Soon after OpenAI released ChatGPT, tech influencers on Twitter began to predict that generative AI would spell the demise of Google search. ChatGPT delivered simple answers in an accessible way and didn't ask users to rifle through blue links. Besides, after a quarter of a century, Google's search interface had grown bloated with ads and marketers trying to game the system.

"Thanks to their monopoly position, the folks over at Mountain View have [let] their once-incredible search experience degenerate into a spam-ridden, SEO-fueled hellscape," technologist Can Duruk wrote in his newsletter Margins, referring to Google's hometown.

On the anonymous app Blind, tech workers posted dozens of questions about whether the Silicon Valley giant could compete.

"If Google doesn't get their act together and start shipping, they will go down in history as the company who nurtured and trained an entire generation of machine learning researchers and engineers who went on to deploy the technology at other companies," tweeted David Ha, a renowned research scientist who recently left Google Brain for the open source text-to-image start-up Stable Diffusion.

AI engineers still inside Google shared his frustration, employees say. For years, employees had sent memos about incorporating chat functions into search, viewing it as an obvious evolution, according to employees. But they also understood that Google had justifiable reasons not to be hasty about switching up its search product, beyond the fact that responding to a query with one answer eliminates valuable real estate for online ads. A chatbot that pointed to one answer directly from Google could increase its liability if the response was found to be harmful or plagiarized.

Chatbots like OpenAI routinely make factual errors and often switch their answers depending on how a question is asked. Moving from providing a range of answers to queries that link directly to their source material, to using a chatbot to give a single, authoritative answer, would be a big shift that makes many inside Google nervous, said one former Google AI researcher. The company doesn't want to take on the role or responsibility of providing single answers like that, the person said. Previous updates to search, such as adding Instant Answers, were done slowly and with great caution.

Inside Google, however, some of the frustration with the AI safety process came from the sense that cutting-edge technology was never released as a product because of fears of bad publicity - if, say, an AI model showed bias.

Meta employees have also had to deal with the company's concerns about bad PR, according to a person familiar with the company's internal deliberations who spoke on the condition of anonymity to discuss internal conversations.

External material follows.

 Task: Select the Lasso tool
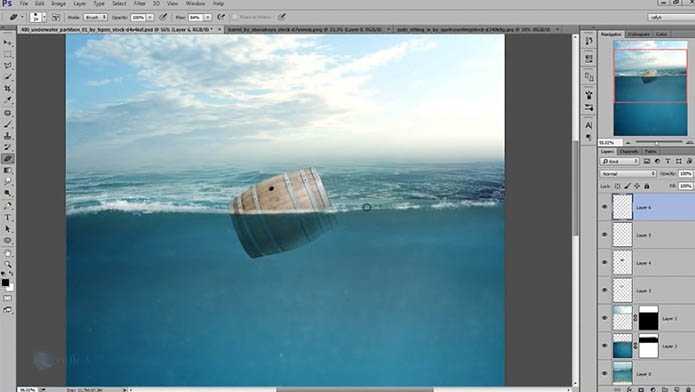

Before launching new products or publishing research, Meta employees have to answer questions about the potential risks of publicizing their work, including how it could be misinterpreted, the person said. Some projects are reviewed by public relations staff, as well as internal compliance experts who ensure the company's products comply with its 2011 Federal Trade Commission agreement on how it handles user data.

To Timnit Gebru, executive director of the nonprofit Distributed AI Research Institute, the prospect of Google sidelining its responsible AI team doesn't necessarily signal a shift in power or safety concerns, because those warning of the potential harms were never empowered to begin with. "If we were lucky, we'd get invited to a meeting," said Gebru, who helped lead Google's Ethical AI team until she was fired for a paper criticizing large language models.

From Gebru's perspective, Google was slow to release its AI tools because the company lacked a strong enough business incentive to risk a hit to its reputation.

After the release of ChatGPT, however, perhaps Google sees a change to its ability to make money from these models as a consumer product, not just to power search or online ads, Gebru said. "Now they might think it's a threat to their core business, so maybe they should take a risk."

Rumman Chowdhury, who led Twitter's machine-learning ethics team until Elon Musk disbanded it in November, said she expects companies like Google to increasingly sideline internal critics and ethicists as they scramble to catch up with OpenAI.

"We thought it was going to be China pushing the U.S., but looks like it's start-ups," she said.